Part. 3

11.8K 651 14
                                    

Mentari pagi sudah menyingsing, banyak orang berlalu lalang memulai aktifitasnya di jum'at pagi ini. Devit memperhatikan lingkungan sekitar tempat ia mengontrak saat ini yang merupakan jalan utama. Jalan yang masih bisa dilalui mobil berukuran kecil sampai dengan sedang.

Devit menyesap kopinya, duduk dekat jendela. Pilihannya di situ karena dia nyaman dan bisa melihat langsung ke tetangga sebelah. Astaghfirulloh...apa kini yang ada dalam fikirannya. Tak mungkin ia...aah..sudahlah, tak ingin hanyut dalam nafsu setan yang tak berkesudahan.

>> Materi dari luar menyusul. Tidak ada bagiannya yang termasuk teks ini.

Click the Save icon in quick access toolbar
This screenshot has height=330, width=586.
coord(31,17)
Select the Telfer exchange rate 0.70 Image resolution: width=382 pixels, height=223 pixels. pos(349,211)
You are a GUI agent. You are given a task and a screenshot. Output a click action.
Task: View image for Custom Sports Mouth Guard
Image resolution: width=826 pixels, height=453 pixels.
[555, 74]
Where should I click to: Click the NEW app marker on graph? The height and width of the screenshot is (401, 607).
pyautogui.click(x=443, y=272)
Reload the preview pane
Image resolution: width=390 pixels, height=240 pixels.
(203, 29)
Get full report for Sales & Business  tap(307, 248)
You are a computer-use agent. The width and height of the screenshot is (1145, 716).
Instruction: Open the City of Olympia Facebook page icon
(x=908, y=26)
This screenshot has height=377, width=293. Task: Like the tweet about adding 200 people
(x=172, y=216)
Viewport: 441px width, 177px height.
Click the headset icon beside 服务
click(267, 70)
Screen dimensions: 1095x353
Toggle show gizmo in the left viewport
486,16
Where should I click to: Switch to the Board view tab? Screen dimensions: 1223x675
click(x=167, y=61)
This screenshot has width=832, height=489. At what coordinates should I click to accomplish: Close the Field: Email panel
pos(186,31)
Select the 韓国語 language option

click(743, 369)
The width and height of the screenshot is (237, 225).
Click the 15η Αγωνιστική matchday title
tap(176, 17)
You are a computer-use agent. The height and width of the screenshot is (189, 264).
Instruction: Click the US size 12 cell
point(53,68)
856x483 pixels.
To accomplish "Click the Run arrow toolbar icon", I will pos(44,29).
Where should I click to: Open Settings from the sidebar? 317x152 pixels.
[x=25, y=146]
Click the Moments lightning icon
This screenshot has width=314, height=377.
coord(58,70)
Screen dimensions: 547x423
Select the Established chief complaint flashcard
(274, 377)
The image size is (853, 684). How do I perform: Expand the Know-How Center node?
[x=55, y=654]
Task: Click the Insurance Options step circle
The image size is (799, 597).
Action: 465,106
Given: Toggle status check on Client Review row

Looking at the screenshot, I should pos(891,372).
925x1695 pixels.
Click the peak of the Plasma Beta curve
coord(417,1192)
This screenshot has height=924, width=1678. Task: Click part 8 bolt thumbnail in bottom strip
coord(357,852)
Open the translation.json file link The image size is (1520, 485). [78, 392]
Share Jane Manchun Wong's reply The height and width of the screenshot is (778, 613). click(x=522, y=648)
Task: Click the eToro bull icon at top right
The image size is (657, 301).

Devit memutuskan kembali membuka laptopnya, mempelajari bahan ajar yang akan ia jelaskan pada mahasiswanya hari ini.

Took..took..

Pintu kontrakan Devit diketuk.

"Pak, assalamualaikum," seru Juwi, Devit hapal suaranya. Ia bergegas membuka pintu rumah dan ia lupa saat ini ia hanya mengenakan boxer pendek sepaha tanpa sarung. Biasanya Devit selalu menggunakan sarung dengan rapi.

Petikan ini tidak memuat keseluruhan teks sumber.